Crítica también se relaciona con crisis y con criterio, es decir, es la forma en la que se aborda una crisis con criterio. ¿Se es crítico si se habla bien de algo o alguien? Sí. Ahí está la crítica literaria, musical, teatral o cinematográfica, que no necesariamente es para hablar mal, a veces es también un reconocimiento a la labor de un escritor o artista.
Para criticar se necesita entonces criterio.
¿Un periodista lo puede hacer aunque no sea politólogo o académico? Sí, porque la base de un buen columnista es que en el origen fue reportero y la experiencia de lo que vivió, vio, escribió, analizó, compartió, investigó, opinó, editó, sintetizó y dedujo le da un plus que el académico sólo tiene con base en sus libros aunque poco trabajo de campo.
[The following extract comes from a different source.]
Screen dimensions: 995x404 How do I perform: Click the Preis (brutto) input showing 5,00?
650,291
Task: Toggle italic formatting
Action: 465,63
Ambos están autorizados para opinar con criterio y argumentos sobre un personaje o hecho en específico. De ahí que puede ser crítico y hablar o escribir bien o en contra de alguien siempre que lo haga con base en una lógica y criterio, no nada más opinar por opinar. No sólo hablar o escribir a tontas y a locas para llamar la atención y bailar el pasito perrón.
Desde el inicio de este milenio se comenzaron a repartir columnas a diestra y siniestra, sin tomar en cuenta trayectorias; solo se le dio voz a la rumorología y a la plumocracia (el poder de la pluma, el “mañana me lees” y la extorsión). Muchos personajes, por lo tanto, escriben, dicen u opinan sin conocimiento de causa. Desde luego, al poder en turno, a veces le conviene tener un periodista que no piense para evitar que pregunte o informe. Para eso están los boletines, ¡chingá!, para que el reportero ya no piense y evite la fatiga. Para eso son los pools de prensa y para eso se chacalea en las oficinas del Congreso del estado.
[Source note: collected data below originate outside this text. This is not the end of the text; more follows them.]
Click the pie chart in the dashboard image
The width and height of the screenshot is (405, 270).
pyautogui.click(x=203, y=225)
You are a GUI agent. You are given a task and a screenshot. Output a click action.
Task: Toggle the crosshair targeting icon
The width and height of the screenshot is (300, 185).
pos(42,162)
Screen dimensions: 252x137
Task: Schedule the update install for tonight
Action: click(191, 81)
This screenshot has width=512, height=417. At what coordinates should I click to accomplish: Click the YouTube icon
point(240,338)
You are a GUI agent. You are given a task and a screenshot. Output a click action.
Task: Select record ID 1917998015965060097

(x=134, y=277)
Nada más feliz que un gobierno con reporteros güevones que al término de una sesión de cabildo, institutos electorales o Congresos del estado lleguen a pedir el resumen al presidente de cualquier organismo. Ya con eso llevan la versión oficial y ¡voilá!
Las redes sociales, por otra parte, han sido el campo de batalla de las ideas. No obstante, son como una cantina pública en la que cualquiera puede decir lo que sea, no importa, solo se está en contra o a favor.
Mientras muchos festejamos que se acabaron los liderazgos de opinión impuestos por la conveniencia gubernamental, nos dejó atónitos cuando vimos que ya cualquiera se dice periodista cuando algún diputado cachetón subsidia económicamente un proyecto por internet o cualquier personaje puede decirse conductor sin tener ni la mínima noción de nada, sin saber qué es conseguir información, valorarla, sintetizarla, escribirla, calificarla y asumir las consecuencias primero con los editores, después con el director, a continuación con el dueño y al final con el público.
Por ello, lo que hizo Ricardo Alemán no es solo su RT en Twitter, es algo peor: la suma de todo lo antiperiodístico que es y que refleja el nivel de los que actualmente se dicen “columnistas”. Ahora, decirle rata a un funcionario es tan fácil que ya no importa qué piensa el interlocutor.
Deben existir consecuencias de lo que se escribe o lo que se dice, no por un tema legal, que eso es regreso a las cavernas, pero al menos sí por los editores, puesto que si uno lleva ya años en este negocio sabe las reglas, sabe qué está bien y qué está mal. No nos hagamos los sorprendidos.
Todos los que vivimos por y para el periodismo sabemos qué se puede y qué no se puede; y no porque cualquier improvisado cree solo una fanpage y compre más de cien mil bots en Timbuctú nos quieran venir a enmendar la plana a los que hemos sudado el papel periódico. Así que el caso Ricardo Alemán es para seguirse analizando, ya que cualquiera puede caer en la tentación de ser como el citado columnista que ahora se tira al suelo para seguir moviendo la cola a sus jefes (ya ven, eso se pega).